== What is being asked ==
The answer is the line that contains "will@thimbleby.net (209, 1294)" followed by every later line of the entries below, each repeated exactly, and nothing else.

*** Opening of Data provided ***

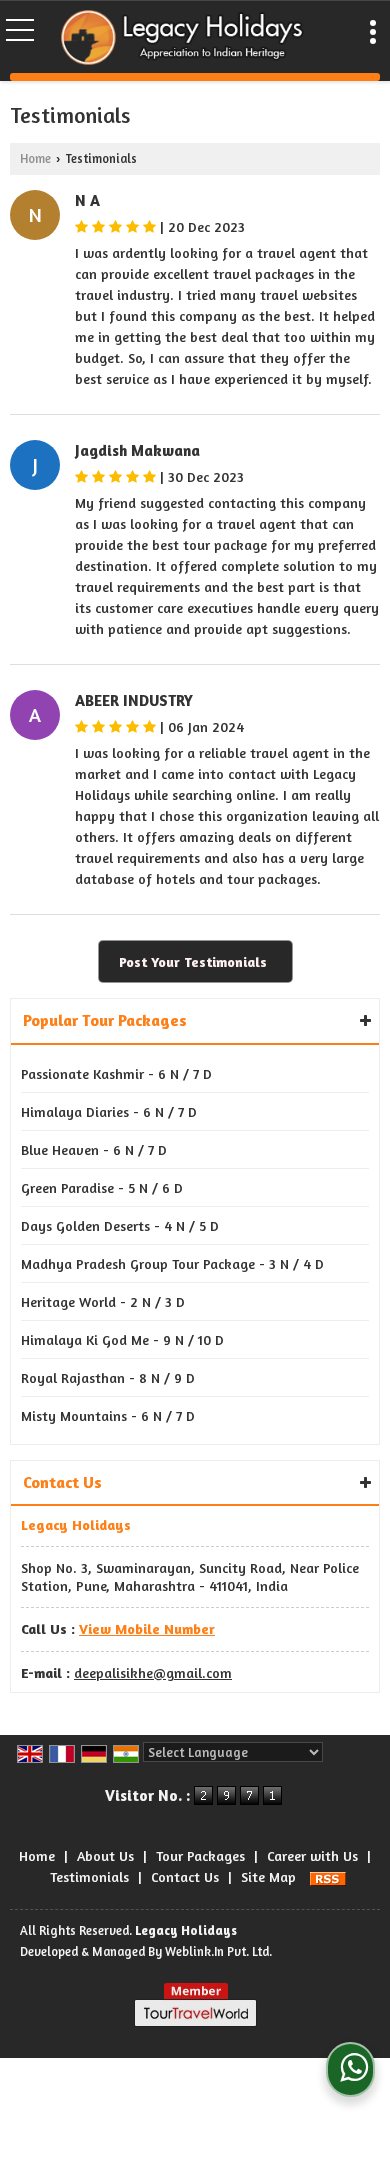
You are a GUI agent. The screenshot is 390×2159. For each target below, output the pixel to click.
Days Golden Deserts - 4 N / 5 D (120, 1225)
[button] (147, 1628)
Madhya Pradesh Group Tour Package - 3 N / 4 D (172, 1263)
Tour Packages (200, 1855)
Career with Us (312, 1855)
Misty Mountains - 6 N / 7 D (108, 1415)
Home (35, 158)
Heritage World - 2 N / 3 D (103, 1301)
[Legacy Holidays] (183, 39)
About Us (105, 1855)
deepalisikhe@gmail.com (153, 1672)
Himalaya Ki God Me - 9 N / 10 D (122, 1339)
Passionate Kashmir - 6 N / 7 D (116, 1073)
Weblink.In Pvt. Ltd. (218, 1951)
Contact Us (185, 1876)
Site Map (268, 1876)
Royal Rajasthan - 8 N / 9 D (108, 1377)
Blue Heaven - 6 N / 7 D (94, 1149)
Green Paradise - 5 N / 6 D (102, 1187)
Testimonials (89, 1876)
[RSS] (328, 1876)
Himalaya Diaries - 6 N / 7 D (109, 1111)
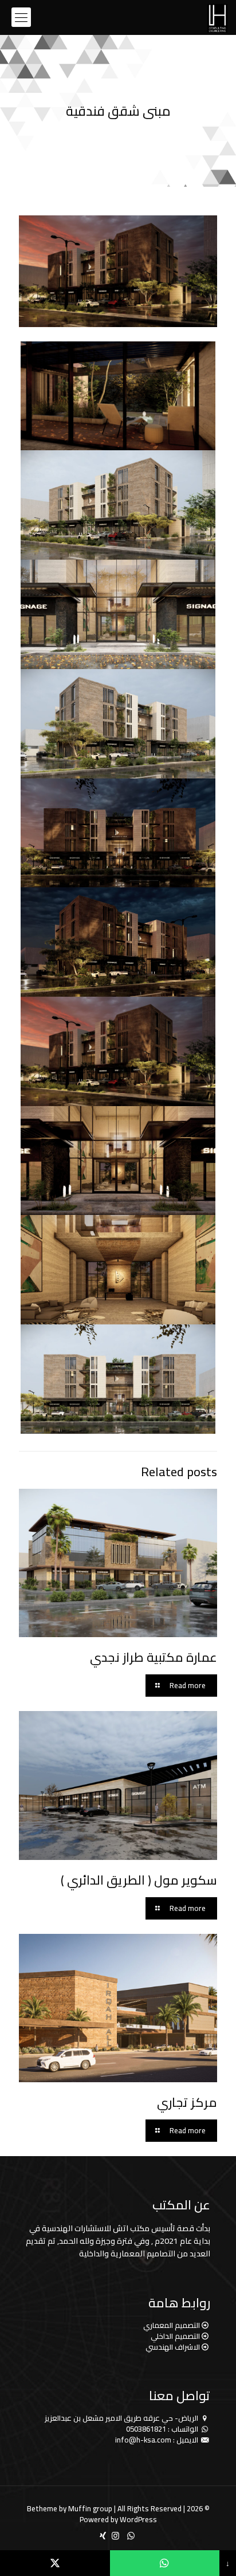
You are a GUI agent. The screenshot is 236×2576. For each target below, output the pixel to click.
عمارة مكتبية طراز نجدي (153, 1657)
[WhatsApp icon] (131, 2535)
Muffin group (90, 2508)
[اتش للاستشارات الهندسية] (217, 17)
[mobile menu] (21, 17)
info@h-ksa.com (143, 2440)
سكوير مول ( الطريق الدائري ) (139, 1880)
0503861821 (146, 2429)
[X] (55, 2563)
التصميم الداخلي (175, 2336)
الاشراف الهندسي (172, 2347)
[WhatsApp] (165, 2563)
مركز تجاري (187, 2102)
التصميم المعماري (171, 2325)
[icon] (103, 2535)
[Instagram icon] (115, 2535)
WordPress (138, 2519)
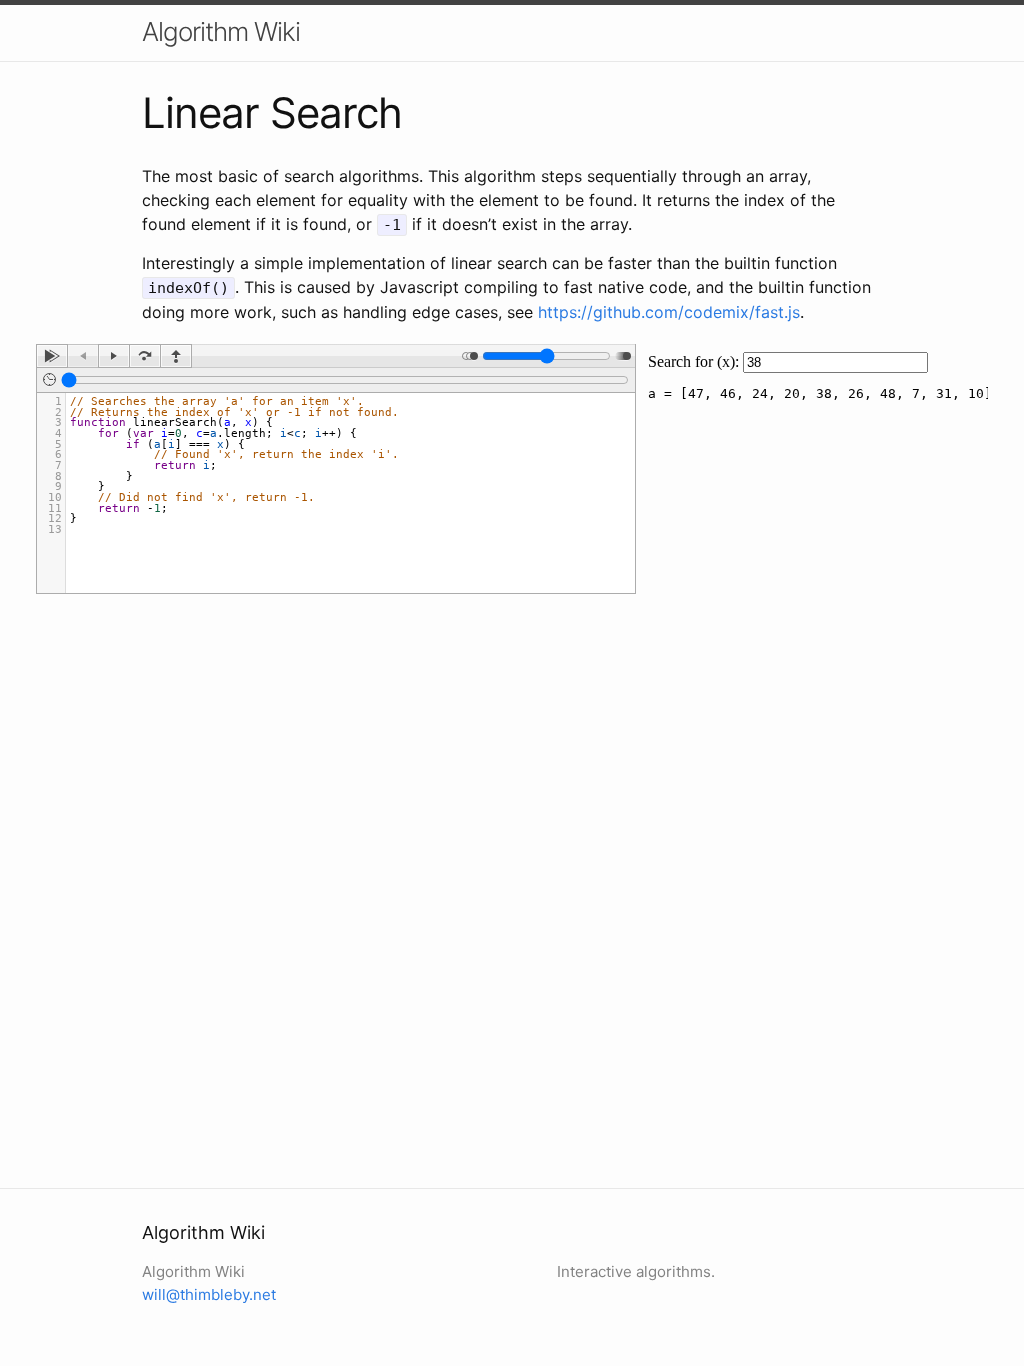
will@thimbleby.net (209, 1294)
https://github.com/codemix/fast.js (669, 312)
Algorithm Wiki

*** Close of Data provided ***

== Completed exercise ==
will@thimbleby.net (209, 1294)
https://github.com/codemix/fast.js (669, 312)
Algorithm Wiki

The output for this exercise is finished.